------ AVAILABLE DATA

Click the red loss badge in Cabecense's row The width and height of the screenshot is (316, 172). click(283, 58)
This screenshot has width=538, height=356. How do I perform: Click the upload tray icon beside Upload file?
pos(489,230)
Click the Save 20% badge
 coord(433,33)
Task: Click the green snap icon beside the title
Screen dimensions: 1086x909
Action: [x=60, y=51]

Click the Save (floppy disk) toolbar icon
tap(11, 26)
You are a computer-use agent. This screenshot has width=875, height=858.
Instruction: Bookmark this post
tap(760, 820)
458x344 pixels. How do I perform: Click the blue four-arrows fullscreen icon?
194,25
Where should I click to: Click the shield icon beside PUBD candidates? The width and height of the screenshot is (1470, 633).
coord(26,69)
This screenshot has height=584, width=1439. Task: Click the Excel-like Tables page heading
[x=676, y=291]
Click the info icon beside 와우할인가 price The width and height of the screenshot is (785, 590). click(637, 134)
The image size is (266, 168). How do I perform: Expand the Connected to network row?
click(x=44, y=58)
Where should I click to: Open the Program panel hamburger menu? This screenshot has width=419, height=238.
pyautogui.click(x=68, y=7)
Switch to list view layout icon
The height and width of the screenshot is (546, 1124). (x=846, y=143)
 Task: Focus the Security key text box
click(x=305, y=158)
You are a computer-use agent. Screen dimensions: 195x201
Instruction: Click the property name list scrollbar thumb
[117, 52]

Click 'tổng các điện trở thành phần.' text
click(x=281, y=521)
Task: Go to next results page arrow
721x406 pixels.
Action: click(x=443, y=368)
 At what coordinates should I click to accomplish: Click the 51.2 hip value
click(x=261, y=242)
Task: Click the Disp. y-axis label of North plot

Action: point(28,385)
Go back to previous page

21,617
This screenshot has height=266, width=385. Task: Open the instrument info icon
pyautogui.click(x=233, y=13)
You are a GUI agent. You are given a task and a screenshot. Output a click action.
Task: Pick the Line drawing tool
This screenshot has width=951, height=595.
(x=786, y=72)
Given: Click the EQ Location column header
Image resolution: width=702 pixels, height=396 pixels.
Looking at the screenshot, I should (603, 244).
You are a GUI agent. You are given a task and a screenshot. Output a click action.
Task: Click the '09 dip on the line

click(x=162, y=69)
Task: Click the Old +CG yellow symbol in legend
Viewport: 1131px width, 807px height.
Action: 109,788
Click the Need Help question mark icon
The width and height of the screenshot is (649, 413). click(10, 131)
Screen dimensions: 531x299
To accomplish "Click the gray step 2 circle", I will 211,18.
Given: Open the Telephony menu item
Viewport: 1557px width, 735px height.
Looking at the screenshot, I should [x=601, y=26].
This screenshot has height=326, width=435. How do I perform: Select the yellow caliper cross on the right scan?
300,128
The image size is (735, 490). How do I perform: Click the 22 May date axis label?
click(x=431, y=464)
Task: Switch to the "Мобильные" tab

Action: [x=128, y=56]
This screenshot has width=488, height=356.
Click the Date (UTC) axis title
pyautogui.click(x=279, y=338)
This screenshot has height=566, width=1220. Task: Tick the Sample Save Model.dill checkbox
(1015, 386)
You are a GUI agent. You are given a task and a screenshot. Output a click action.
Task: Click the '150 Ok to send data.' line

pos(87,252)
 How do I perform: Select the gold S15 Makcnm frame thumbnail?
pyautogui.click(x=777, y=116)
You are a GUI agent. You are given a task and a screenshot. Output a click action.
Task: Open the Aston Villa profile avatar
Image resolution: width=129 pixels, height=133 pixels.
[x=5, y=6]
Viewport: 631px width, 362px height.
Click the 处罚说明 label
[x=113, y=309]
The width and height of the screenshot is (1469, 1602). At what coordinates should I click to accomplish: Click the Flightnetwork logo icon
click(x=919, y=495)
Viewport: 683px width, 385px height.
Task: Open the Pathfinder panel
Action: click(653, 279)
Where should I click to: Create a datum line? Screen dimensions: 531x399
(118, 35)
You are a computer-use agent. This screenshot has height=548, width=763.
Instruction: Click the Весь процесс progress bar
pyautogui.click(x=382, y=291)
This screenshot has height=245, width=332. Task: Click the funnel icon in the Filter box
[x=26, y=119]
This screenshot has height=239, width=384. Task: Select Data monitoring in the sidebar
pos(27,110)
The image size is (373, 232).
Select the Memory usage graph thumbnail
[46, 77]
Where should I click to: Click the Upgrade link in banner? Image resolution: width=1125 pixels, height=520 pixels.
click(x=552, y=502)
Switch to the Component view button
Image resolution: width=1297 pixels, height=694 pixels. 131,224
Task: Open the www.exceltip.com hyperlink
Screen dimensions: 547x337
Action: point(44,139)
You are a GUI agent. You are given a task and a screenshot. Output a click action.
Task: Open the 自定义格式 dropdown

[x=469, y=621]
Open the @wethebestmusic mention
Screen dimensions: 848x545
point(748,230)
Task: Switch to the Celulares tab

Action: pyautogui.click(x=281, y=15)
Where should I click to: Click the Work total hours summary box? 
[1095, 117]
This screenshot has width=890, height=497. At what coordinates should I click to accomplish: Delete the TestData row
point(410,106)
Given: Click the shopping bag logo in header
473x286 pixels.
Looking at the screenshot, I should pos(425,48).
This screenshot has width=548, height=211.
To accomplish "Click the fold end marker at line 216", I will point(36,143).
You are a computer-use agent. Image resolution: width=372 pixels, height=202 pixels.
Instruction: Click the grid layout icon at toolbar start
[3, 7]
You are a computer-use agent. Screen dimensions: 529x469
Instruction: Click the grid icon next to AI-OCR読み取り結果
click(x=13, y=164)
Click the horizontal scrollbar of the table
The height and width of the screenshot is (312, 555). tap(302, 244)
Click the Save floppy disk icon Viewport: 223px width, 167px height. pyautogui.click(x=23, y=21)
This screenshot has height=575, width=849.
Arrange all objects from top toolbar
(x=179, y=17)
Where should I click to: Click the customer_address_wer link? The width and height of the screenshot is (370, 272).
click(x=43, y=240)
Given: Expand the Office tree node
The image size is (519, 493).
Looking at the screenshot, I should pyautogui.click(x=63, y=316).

------------

* _ASSIGNED TASK_
A word-for-word copy of all the material is the required answer.

* _THE ANSWER_
Click the red loss badge in Cabecense's row The width and height of the screenshot is (316, 172). click(283, 58)
This screenshot has width=538, height=356. How do I perform: Click the upload tray icon beside Upload file?
pos(489,230)
Click the Save 20% badge
 coord(433,33)
Task: Click the green snap icon beside the title
Screen dimensions: 1086x909
Action: [x=60, y=51]

Click the Save (floppy disk) toolbar icon
tap(11, 26)
You are a computer-use agent. This screenshot has width=875, height=858.
Instruction: Bookmark this post
tap(760, 820)
458x344 pixels. How do I perform: Click the blue four-arrows fullscreen icon?
194,25
Where should I click to: Click the shield icon beside PUBD candidates? The width and height of the screenshot is (1470, 633).
coord(26,69)
This screenshot has height=584, width=1439. Task: Click the Excel-like Tables page heading
[x=676, y=291]
Click the info icon beside 와우할인가 price The width and height of the screenshot is (785, 590). click(637, 134)
The image size is (266, 168). How do I perform: Expand the Connected to network row?
click(x=44, y=58)
Where should I click to: Open the Program panel hamburger menu? This screenshot has width=419, height=238.
pyautogui.click(x=68, y=7)
Switch to list view layout icon
The height and width of the screenshot is (546, 1124). (x=846, y=143)
 Task: Focus the Security key text box
click(x=305, y=158)
You are a computer-use agent. Screen dimensions: 195x201
Instruction: Click the property name list scrollbar thumb
[117, 52]

Click 'tổng các điện trở thành phần.' text
click(x=281, y=521)
Task: Go to next results page arrow
721x406 pixels.
Action: click(x=443, y=368)
 At what coordinates should I click to accomplish: Click the 51.2 hip value
click(x=261, y=242)
Task: Click the Disp. y-axis label of North plot

Action: point(28,385)
Go back to previous page

21,617
This screenshot has height=266, width=385. Task: Open the instrument info icon
pyautogui.click(x=233, y=13)
You are a GUI agent. You are given a task and a screenshot. Output a click action.
Task: Pick the Line drawing tool
This screenshot has width=951, height=595.
(x=786, y=72)
Given: Click the EQ Location column header
Image resolution: width=702 pixels, height=396 pixels.
Looking at the screenshot, I should (603, 244).
You are a GUI agent. You are given a task and a screenshot. Output a click action.
Task: Click the '09 dip on the line

click(x=162, y=69)
Task: Click the Old +CG yellow symbol in legend
Viewport: 1131px width, 807px height.
Action: 109,788
Click the Need Help question mark icon
The width and height of the screenshot is (649, 413). click(10, 131)
Screen dimensions: 531x299
To accomplish "Click the gray step 2 circle", I will 211,18.
Given: Open the Telephony menu item
Viewport: 1557px width, 735px height.
Looking at the screenshot, I should [x=601, y=26].
This screenshot has height=326, width=435. How do I perform: Select the yellow caliper cross on the right scan?
300,128
The image size is (735, 490). How do I perform: Click the 22 May date axis label?
click(x=431, y=464)
Task: Switch to the "Мобильные" tab

Action: [x=128, y=56]
This screenshot has width=488, height=356.
Click the Date (UTC) axis title
pyautogui.click(x=279, y=338)
This screenshot has height=566, width=1220. Task: Tick the Sample Save Model.dill checkbox
(1015, 386)
You are a GUI agent. You are given a task and a screenshot. Output a click action.
Task: Click the '150 Ok to send data.' line

pos(87,252)
 How do I perform: Select the gold S15 Makcnm frame thumbnail?
pyautogui.click(x=777, y=116)
You are a GUI agent. You are given a task and a screenshot. Output a click action.
Task: Open the Aston Villa profile avatar
Image resolution: width=129 pixels, height=133 pixels.
[x=5, y=6]
Viewport: 631px width, 362px height.
Click the 处罚说明 label
[x=113, y=309]
The width and height of the screenshot is (1469, 1602). At what coordinates should I click to accomplish: Click the Flightnetwork logo icon
click(x=919, y=495)
Viewport: 683px width, 385px height.
Task: Open the Pathfinder panel
Action: click(653, 279)
Where should I click to: Create a datum line? Screen dimensions: 531x399
(118, 35)
You are a computer-use agent. This screenshot has height=548, width=763.
Instruction: Click the Весь процесс progress bar
pyautogui.click(x=382, y=291)
This screenshot has height=245, width=332. Task: Click the funnel icon in the Filter box
[x=26, y=119]
This screenshot has height=239, width=384. Task: Select Data monitoring in the sidebar
pos(27,110)
The image size is (373, 232).
Select the Memory usage graph thumbnail
[46, 77]
Where should I click to: Click the Upgrade link in banner? Image resolution: width=1125 pixels, height=520 pixels.
click(x=552, y=502)
Switch to the Component view button
Image resolution: width=1297 pixels, height=694 pixels. 131,224
Task: Open the www.exceltip.com hyperlink
Screen dimensions: 547x337
Action: point(44,139)
You are a GUI agent. You are given a task and a screenshot. Output a click action.
Task: Open the 自定义格式 dropdown

[x=469, y=621]
Open the @wethebestmusic mention
Screen dimensions: 848x545
point(748,230)
Task: Switch to the Celulares tab

Action: pyautogui.click(x=281, y=15)
Where should I click to: Click the Work total hours summary box? 
[1095, 117]
This screenshot has width=890, height=497. At what coordinates should I click to accomplish: Delete the TestData row
point(410,106)
Given: Click the shopping bag logo in header
473x286 pixels.
Looking at the screenshot, I should pos(425,48).
This screenshot has width=548, height=211.
To accomplish "Click the fold end marker at line 216", I will point(36,143).
You are a computer-use agent. Image resolution: width=372 pixels, height=202 pixels.
Instruction: Click the grid layout icon at toolbar start
[3, 7]
You are a computer-use agent. Screen dimensions: 529x469
Instruction: Click the grid icon next to AI-OCR読み取り結果
click(x=13, y=164)
Click the horizontal scrollbar of the table
The height and width of the screenshot is (312, 555). tap(302, 244)
Click the Save floppy disk icon Viewport: 223px width, 167px height. pyautogui.click(x=23, y=21)
This screenshot has height=575, width=849.
Arrange all objects from top toolbar
(x=179, y=17)
Where should I click to: Click the customer_address_wer link? The width and height of the screenshot is (370, 272).
click(x=43, y=240)
Given: Expand the Office tree node
The image size is (519, 493).
Looking at the screenshot, I should pyautogui.click(x=63, y=316).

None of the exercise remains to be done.